--- Directions ---
Return the records below verbatim, from the first line through the line containing "point(348,265)", with both included.

------------------------

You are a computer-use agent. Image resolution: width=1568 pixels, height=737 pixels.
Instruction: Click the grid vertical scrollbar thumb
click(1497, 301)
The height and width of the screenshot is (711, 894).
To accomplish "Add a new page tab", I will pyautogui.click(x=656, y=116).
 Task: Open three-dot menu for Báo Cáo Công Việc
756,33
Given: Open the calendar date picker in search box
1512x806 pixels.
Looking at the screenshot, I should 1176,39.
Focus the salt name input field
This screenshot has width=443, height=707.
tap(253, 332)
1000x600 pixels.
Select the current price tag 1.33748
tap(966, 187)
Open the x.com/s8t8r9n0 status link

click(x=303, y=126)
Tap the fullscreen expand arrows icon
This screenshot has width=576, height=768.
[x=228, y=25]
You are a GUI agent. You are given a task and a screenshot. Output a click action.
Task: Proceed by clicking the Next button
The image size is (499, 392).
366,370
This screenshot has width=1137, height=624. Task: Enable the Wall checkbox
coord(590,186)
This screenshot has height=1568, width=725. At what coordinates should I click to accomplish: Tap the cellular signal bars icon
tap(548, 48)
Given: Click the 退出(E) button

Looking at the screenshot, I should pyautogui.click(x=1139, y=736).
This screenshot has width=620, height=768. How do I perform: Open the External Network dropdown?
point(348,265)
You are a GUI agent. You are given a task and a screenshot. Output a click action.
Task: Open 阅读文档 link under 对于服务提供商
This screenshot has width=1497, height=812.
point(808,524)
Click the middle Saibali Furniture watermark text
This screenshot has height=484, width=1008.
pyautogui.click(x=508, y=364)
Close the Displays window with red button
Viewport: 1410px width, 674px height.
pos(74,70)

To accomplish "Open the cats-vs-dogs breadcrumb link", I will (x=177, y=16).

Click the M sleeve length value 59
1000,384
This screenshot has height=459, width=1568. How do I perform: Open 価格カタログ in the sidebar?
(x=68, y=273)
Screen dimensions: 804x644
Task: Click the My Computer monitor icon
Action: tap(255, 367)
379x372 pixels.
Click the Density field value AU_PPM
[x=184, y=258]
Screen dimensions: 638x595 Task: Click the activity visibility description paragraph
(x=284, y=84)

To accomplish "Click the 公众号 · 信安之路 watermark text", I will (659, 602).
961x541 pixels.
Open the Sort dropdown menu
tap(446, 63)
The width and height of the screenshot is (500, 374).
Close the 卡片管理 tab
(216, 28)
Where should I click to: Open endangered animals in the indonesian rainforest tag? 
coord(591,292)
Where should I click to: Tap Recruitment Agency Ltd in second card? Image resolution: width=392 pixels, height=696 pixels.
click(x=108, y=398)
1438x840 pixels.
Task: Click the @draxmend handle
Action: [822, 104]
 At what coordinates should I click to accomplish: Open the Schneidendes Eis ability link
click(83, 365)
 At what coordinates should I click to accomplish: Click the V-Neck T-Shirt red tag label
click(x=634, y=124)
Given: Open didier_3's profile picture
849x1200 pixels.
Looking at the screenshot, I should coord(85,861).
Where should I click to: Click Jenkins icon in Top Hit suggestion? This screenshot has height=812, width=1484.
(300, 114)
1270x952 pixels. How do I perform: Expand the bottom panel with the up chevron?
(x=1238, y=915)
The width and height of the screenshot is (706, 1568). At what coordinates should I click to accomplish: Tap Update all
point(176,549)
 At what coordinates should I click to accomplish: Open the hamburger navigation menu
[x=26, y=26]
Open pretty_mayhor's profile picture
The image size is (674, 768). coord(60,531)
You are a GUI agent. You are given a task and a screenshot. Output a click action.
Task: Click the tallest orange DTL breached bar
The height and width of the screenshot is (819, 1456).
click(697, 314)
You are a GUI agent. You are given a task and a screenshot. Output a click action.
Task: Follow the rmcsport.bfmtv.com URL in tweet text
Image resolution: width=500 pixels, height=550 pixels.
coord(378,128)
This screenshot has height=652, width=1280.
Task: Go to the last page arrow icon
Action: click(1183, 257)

------------------------

--- Right answer ---
You are a computer-use agent. Image resolution: width=1568 pixels, height=737 pixels.
Instruction: Click the grid vertical scrollbar thumb
click(1497, 301)
The height and width of the screenshot is (711, 894).
To accomplish "Add a new page tab", I will pyautogui.click(x=656, y=116).
 Task: Open three-dot menu for Báo Cáo Công Việc
756,33
Given: Open the calendar date picker in search box
1512x806 pixels.
Looking at the screenshot, I should 1176,39.
Focus the salt name input field
This screenshot has width=443, height=707.
tap(253, 332)
1000x600 pixels.
Select the current price tag 1.33748
tap(966, 187)
Open the x.com/s8t8r9n0 status link

click(x=303, y=126)
Tap the fullscreen expand arrows icon
This screenshot has width=576, height=768.
[x=228, y=25]
You are a GUI agent. You are given a task and a screenshot. Output a click action.
Task: Proceed by clicking the Next button
The image size is (499, 392).
366,370
This screenshot has width=1137, height=624. Task: Enable the Wall checkbox
coord(590,186)
This screenshot has height=1568, width=725. At what coordinates should I click to accomplish: Tap the cellular signal bars icon
tap(548, 48)
Given: Click the 退出(E) button

Looking at the screenshot, I should pyautogui.click(x=1139, y=736).
This screenshot has width=620, height=768. How do I perform: Open the External Network dropdown?
point(348,265)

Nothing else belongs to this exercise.